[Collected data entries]

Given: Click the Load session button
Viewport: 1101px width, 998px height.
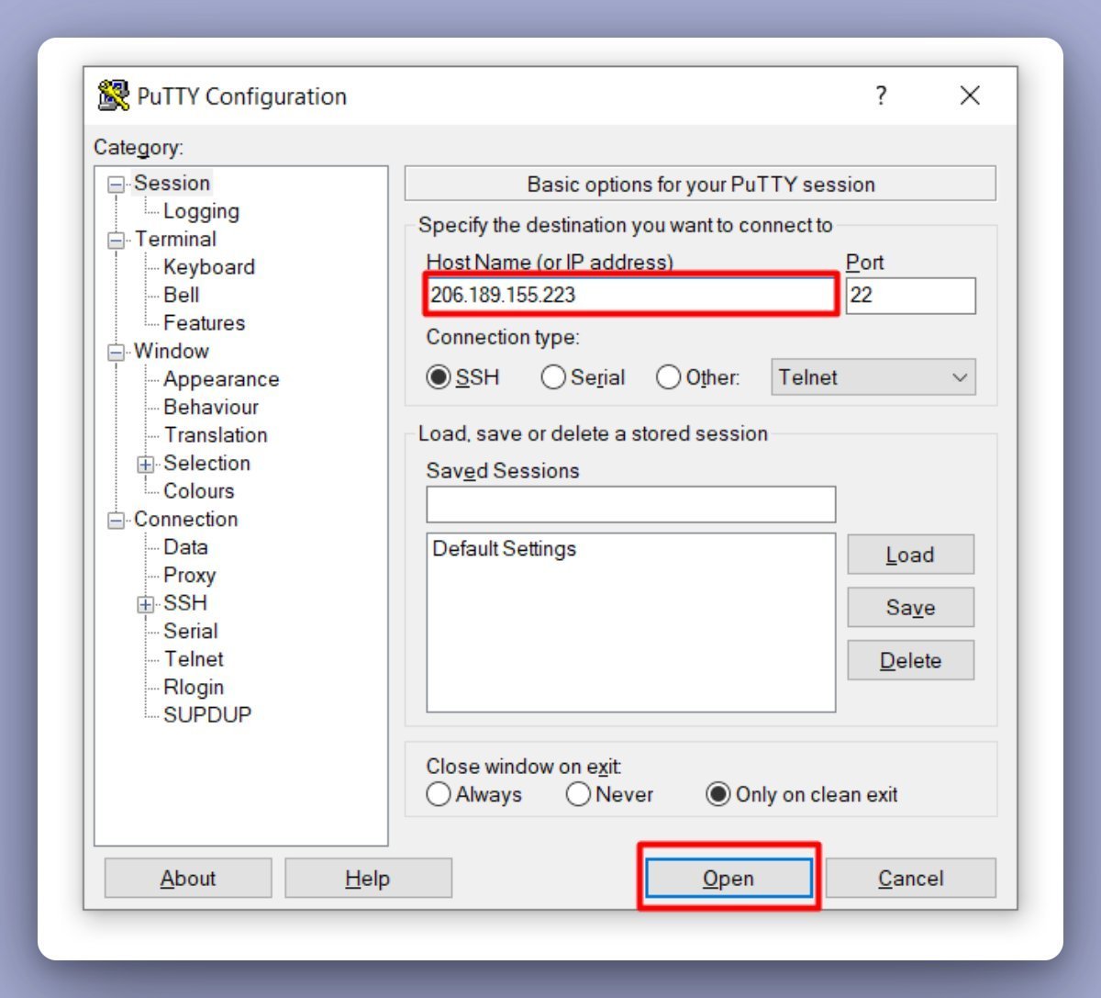Looking at the screenshot, I should [x=910, y=555].
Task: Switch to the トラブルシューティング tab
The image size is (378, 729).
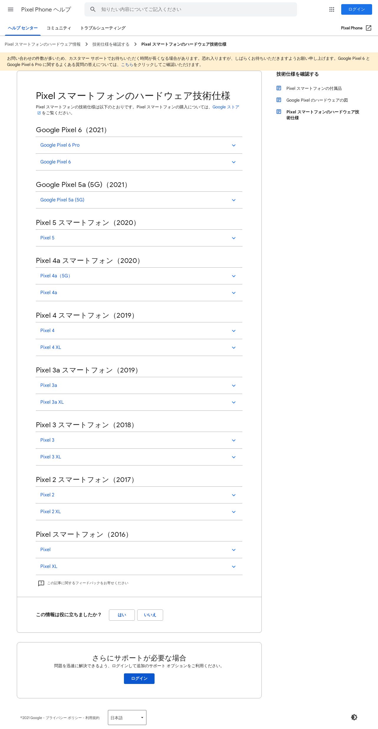Action: click(103, 28)
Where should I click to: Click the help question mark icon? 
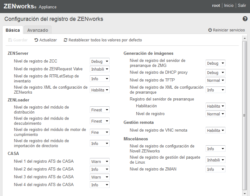(x=245, y=19)
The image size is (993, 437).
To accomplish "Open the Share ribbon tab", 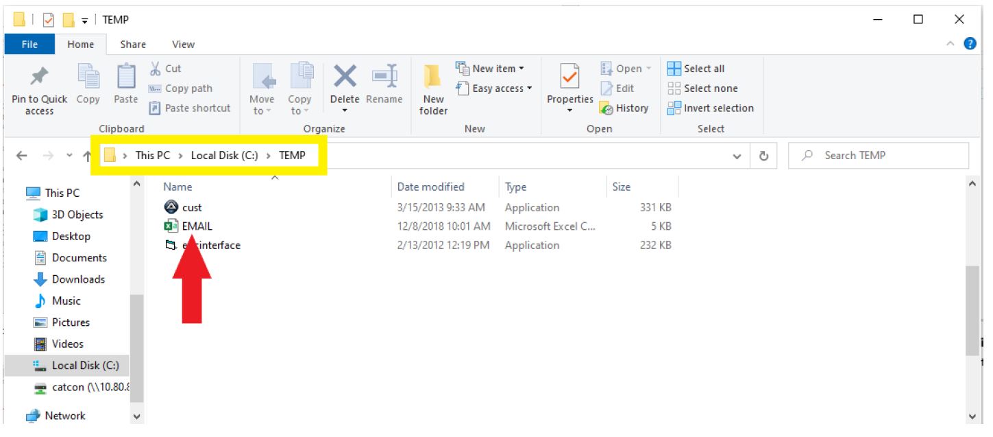I will point(133,45).
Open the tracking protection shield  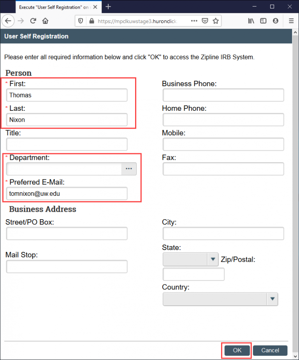81,21
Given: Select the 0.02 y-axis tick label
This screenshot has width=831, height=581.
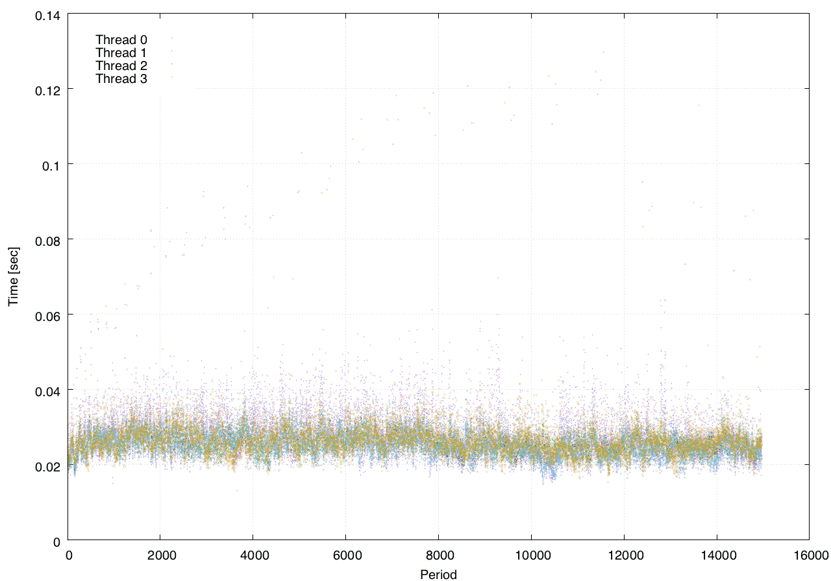Looking at the screenshot, I should (47, 465).
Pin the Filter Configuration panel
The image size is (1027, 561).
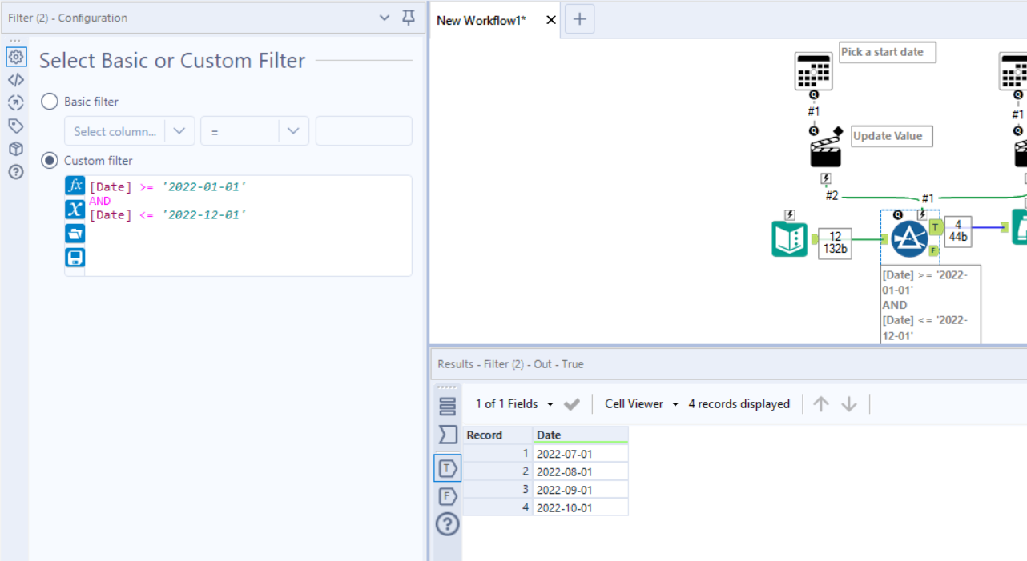409,18
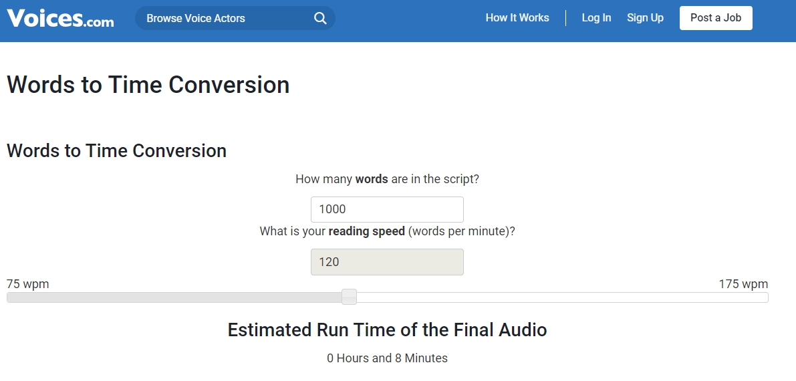Image resolution: width=796 pixels, height=381 pixels.
Task: Click the Estimated Run Time heading
Action: (x=387, y=330)
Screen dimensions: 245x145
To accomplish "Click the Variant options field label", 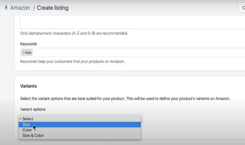I will point(33,109).
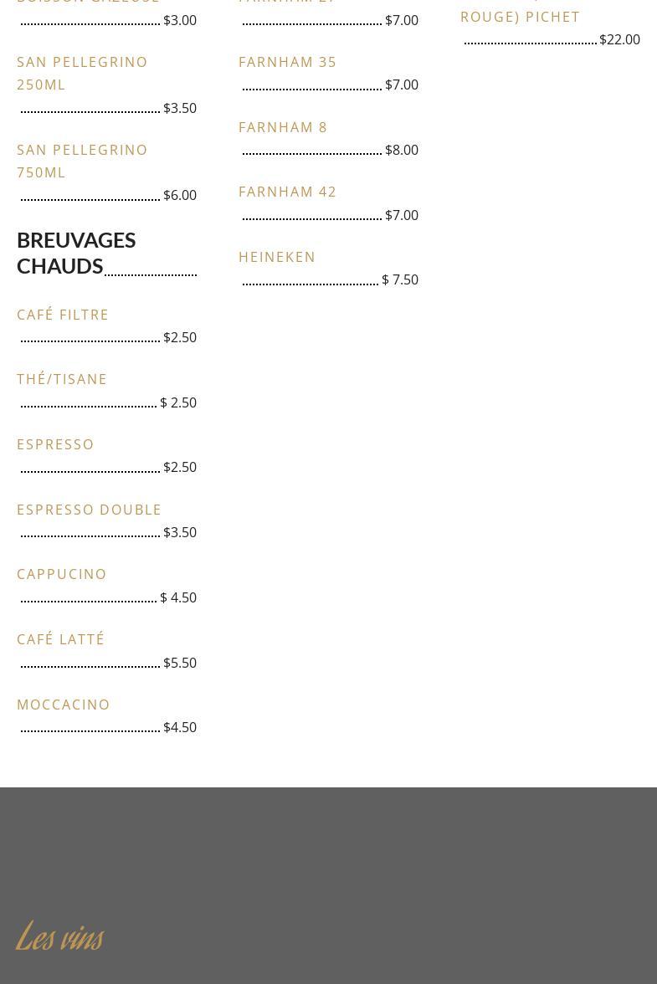Click the Heineken $7.50 price
The width and height of the screenshot is (657, 984).
(400, 279)
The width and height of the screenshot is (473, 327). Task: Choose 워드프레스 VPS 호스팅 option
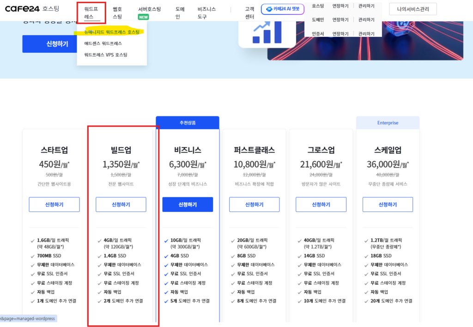click(105, 55)
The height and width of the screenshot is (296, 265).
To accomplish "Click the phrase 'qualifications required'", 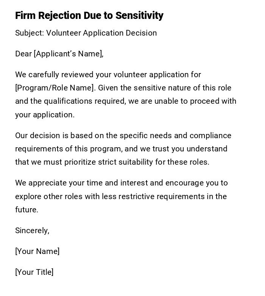I will [85, 101].
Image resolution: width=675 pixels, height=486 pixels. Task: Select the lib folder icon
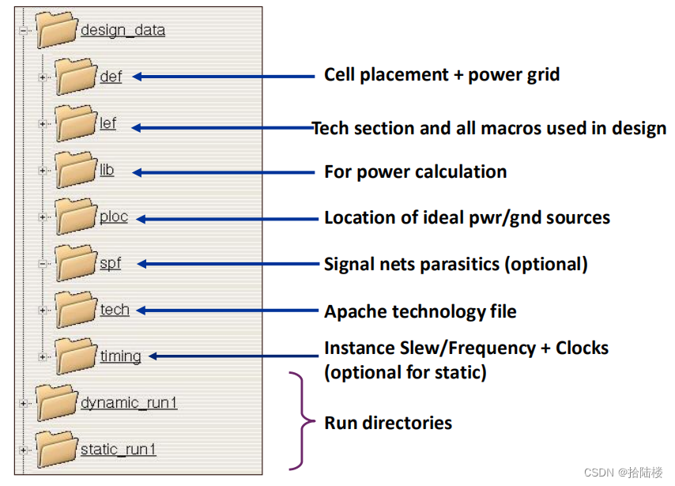click(x=75, y=170)
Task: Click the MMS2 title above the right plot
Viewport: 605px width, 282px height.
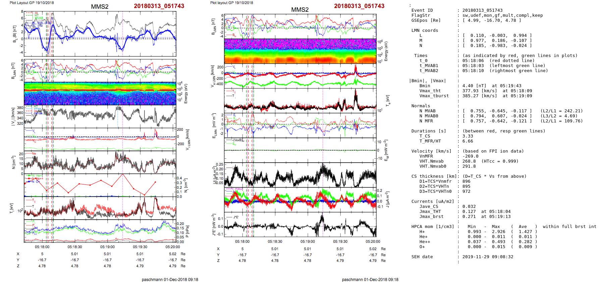Action: click(x=299, y=10)
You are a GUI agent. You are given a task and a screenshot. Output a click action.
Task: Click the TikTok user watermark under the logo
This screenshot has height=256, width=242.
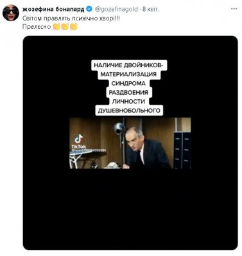89,150
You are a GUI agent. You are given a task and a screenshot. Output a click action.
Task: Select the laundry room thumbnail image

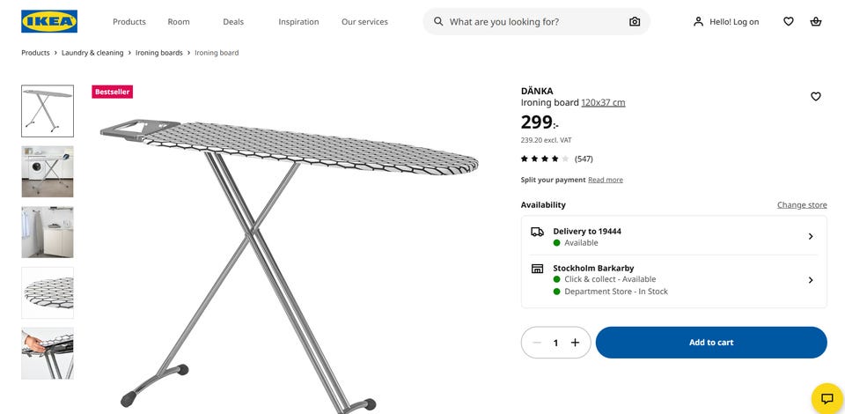tap(48, 172)
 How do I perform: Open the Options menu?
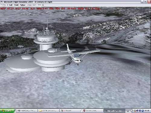coord(23,5)
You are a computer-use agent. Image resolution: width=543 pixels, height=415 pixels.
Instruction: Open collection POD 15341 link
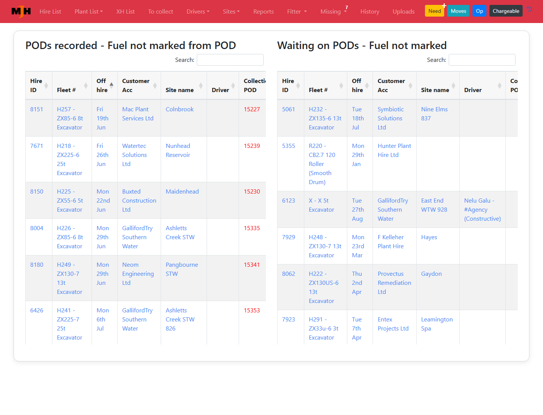(x=252, y=265)
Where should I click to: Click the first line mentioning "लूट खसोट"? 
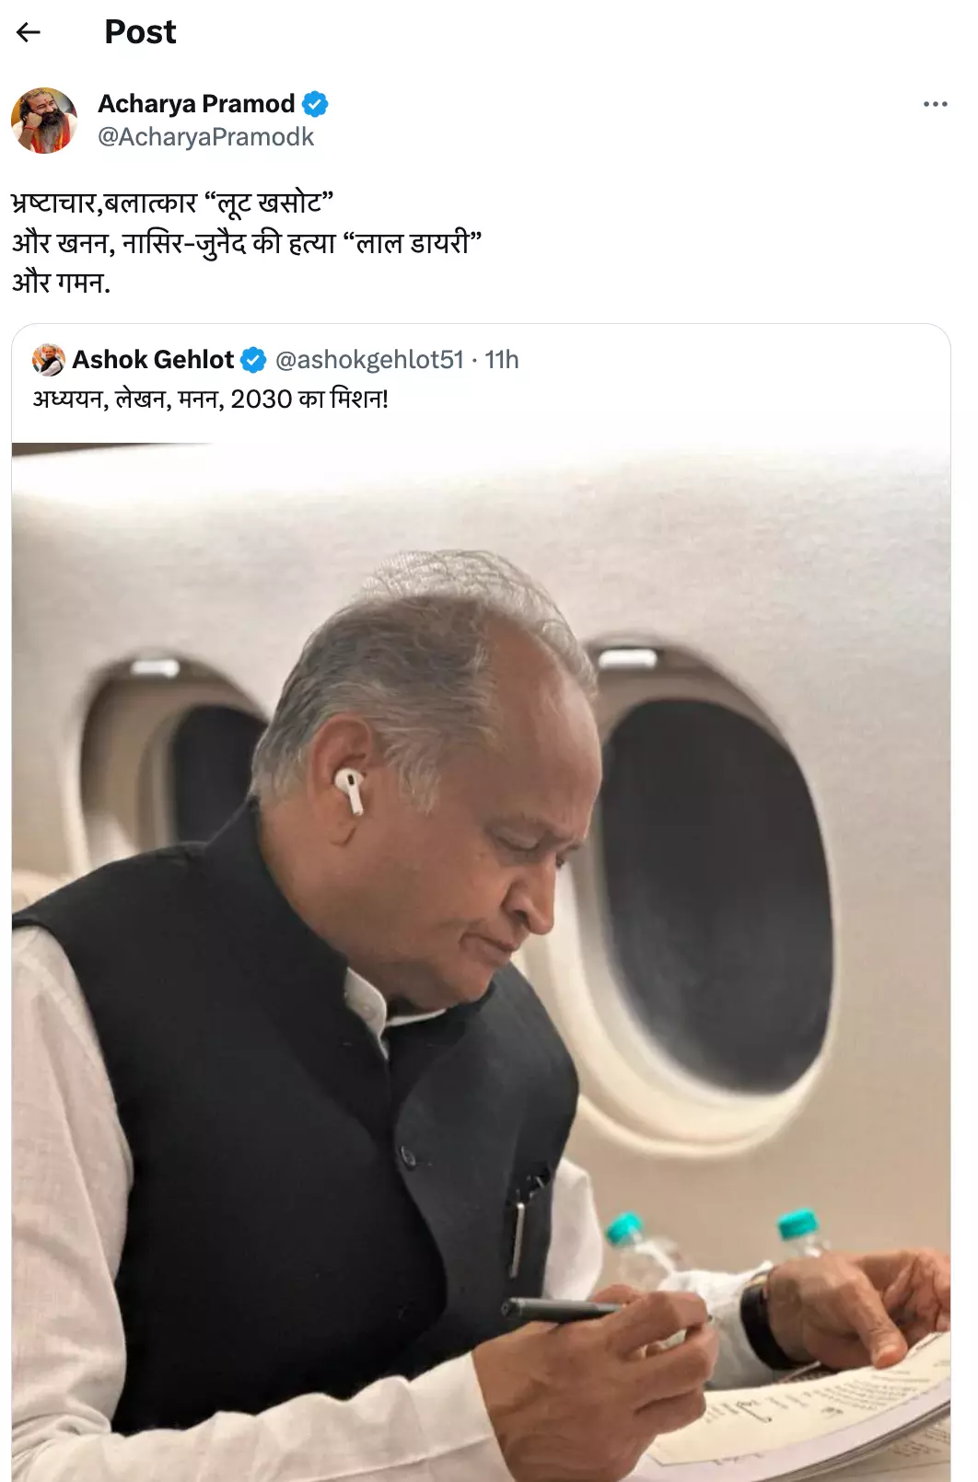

* EXERCISE DETAILS
Leave out the pictures, and write out exactly the lines from the line containing "Task: Click the TikTok" through the end of the records above.

* TASK OUTPUT
Task: Click the TikTok user watermark under the logo
This screenshot has height=256, width=242.
89,150
You are a GUI agent. You are given a task and a screenshot. Output a click action.
Task: Select the laundry room thumbnail image

tap(48, 172)
 How do I perform: Open the Options menu?
coord(23,5)
You are a computer-use agent. Image resolution: width=543 pixels, height=415 pixels.
Instruction: Open collection POD 15341 link
(x=252, y=265)
Where should I click to: Click the first line mentioning "लूट खसोट"? 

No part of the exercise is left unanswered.